As a current member of council who has publicly acknowledged my interest in the position, I take Mr. Rappold’s accusations as a personal assault on my integrity. As the front runner to receive the mayoral appointment, I have recently become the target of such attacks, both personally and politically, and sadly, Mr. Rappold apparently felt compelled to publicly join in this charade.
The appointment of a member of Common Council to the position of mayor is not unprecedented. It is well known that Mayor Pugh was originally a council appointee, and most would agree that the city has prospered under his leadership.
As a Councilman-at-Large, I was elected by all the people of the city to, as Mr. Rappold mentioned, conduct serious business “with all selfish motives put aside,” and that shall remain my goal, whether as councilman or mayor.
It is my belief that as a lifelong resident of Beckley, with more than 35 years of service to the city, first as a police officer and now as a councilman, unlike many, I am more than qualified to address the needs of the citizens of this city.
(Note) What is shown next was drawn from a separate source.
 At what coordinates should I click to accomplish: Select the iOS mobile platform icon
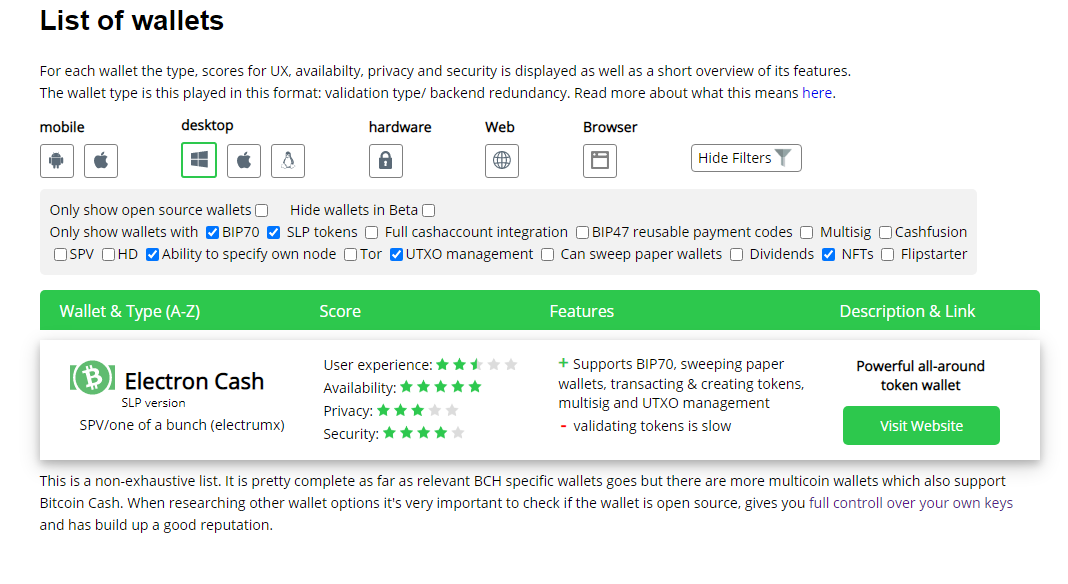(101, 161)
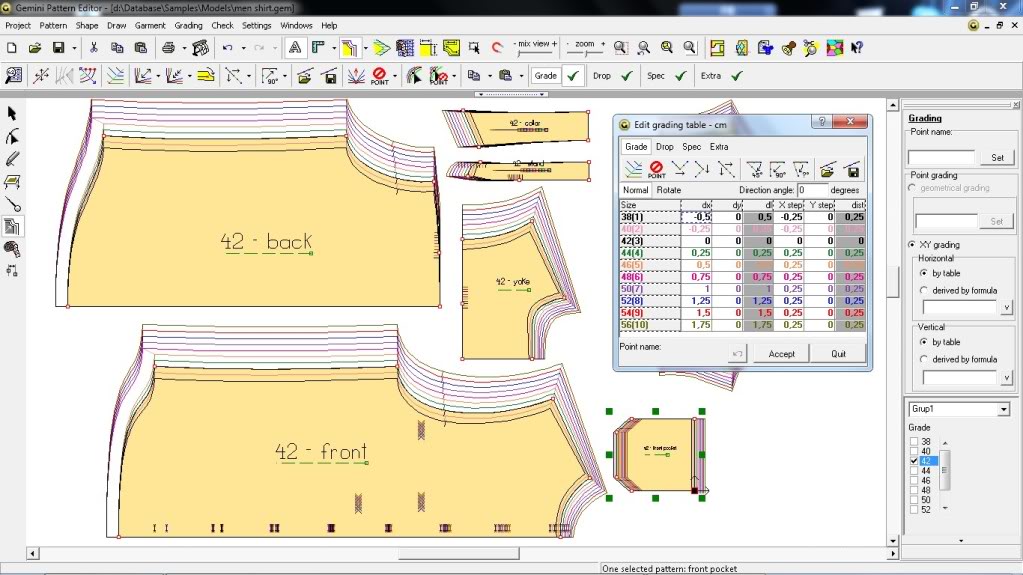The width and height of the screenshot is (1023, 575).
Task: Select the 'XY grading' radio button
Action: coord(912,244)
Not just parts of the city, but the entire city.
Rather than calling our current situation unprecedented, I will simply suggest that we are at a crossroads of the city’s future. Mr. Rappold speaks fondly of his 22 years as councilman-at-large, and I thank him for his service. But we can’t afford to dwell in the past. We must live in the present and plan for the future. We must forego any “good ol’ boy” networks and be prepared to make tough decisions that were not made in the past. And those tough decisions must start at the top.
In his article, Mr. Rappold fears for the future of certain department heads. I believe this statement was made purely to create anxiety and fear in order to promote his candidates. He must surely know that department heads constitute the mayor’s senior management team and, as such, must be closely aligned with his vision, philosophies, and goals. Each new mayor must take a hard look at who will comprise his or her team and act accordingly. For example, Mayor Shoemaker replaced Chief Tom Durrett with Carl Legursky; Mayor Pugh replaced Chief Carl Legursky with Billy Cole. Those are examples of tough decisions that each new mayor faced.
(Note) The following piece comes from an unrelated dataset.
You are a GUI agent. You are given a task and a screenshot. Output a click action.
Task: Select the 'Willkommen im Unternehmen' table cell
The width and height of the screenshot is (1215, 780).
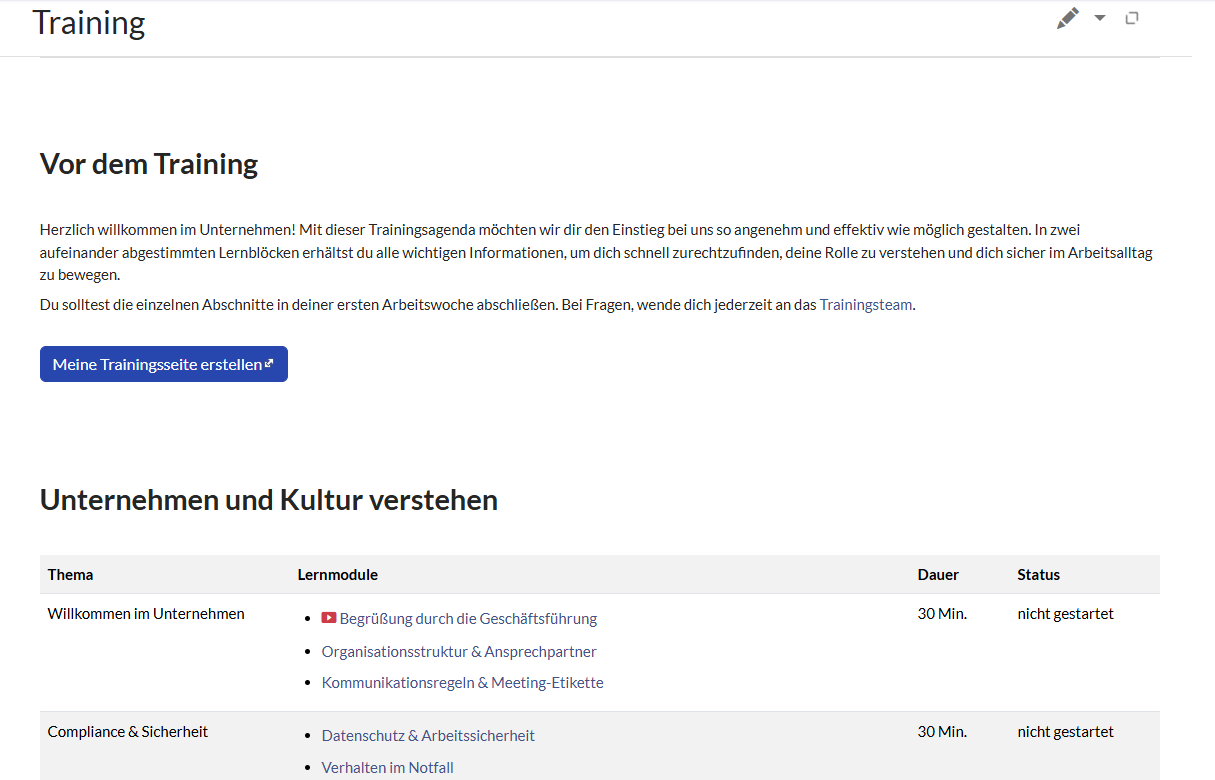coord(146,613)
Unlike outside appointees, I have the advantage of being familiar with each and every current department head, including their strengths and shortcomings.
With those facts in mind, I can firmly state that I have no plans to replace all department heads. Some have, however, stated they are retiring soon and those positions must be filled. Others may choose to leave because of philosophical differences with a new administration. My hope is that others will choose to stay.
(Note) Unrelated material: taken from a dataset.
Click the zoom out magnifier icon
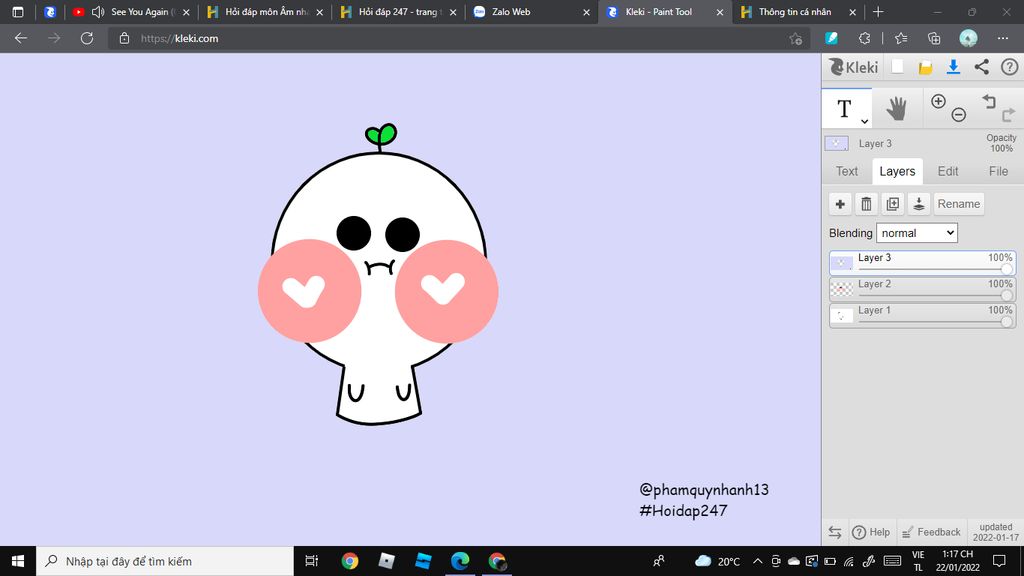The width and height of the screenshot is (1024, 576). (x=958, y=115)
Regardless of who goes and who stays, if chosen to represent the City of Beckley, my plan of action is to see that each department is run efficiently and effectively, and that the best people are placed in positions to best serve the public. That is the responsibility of the mayor.
When all is said and done, and after a considerable amount of thought and prayer, I have come to the conclusion that Mr. Rappold’s brand of political posturing is the ugly reality of public life. However, when this contest is over and a new mayor is in place, I sincerely hope we can set aside our differences and work toward the goal of building a better Beckley.
As a final thought, I want to take this opportunity to thank my friends for their kind words of support and many acts of selflessness. My family has been uplifted by these relationships and we are continually sustained by our faith.
— Cedric R. Robertson holds an at-large seat on Beckley Common Council and is a retired officer of the Beckley Police Department.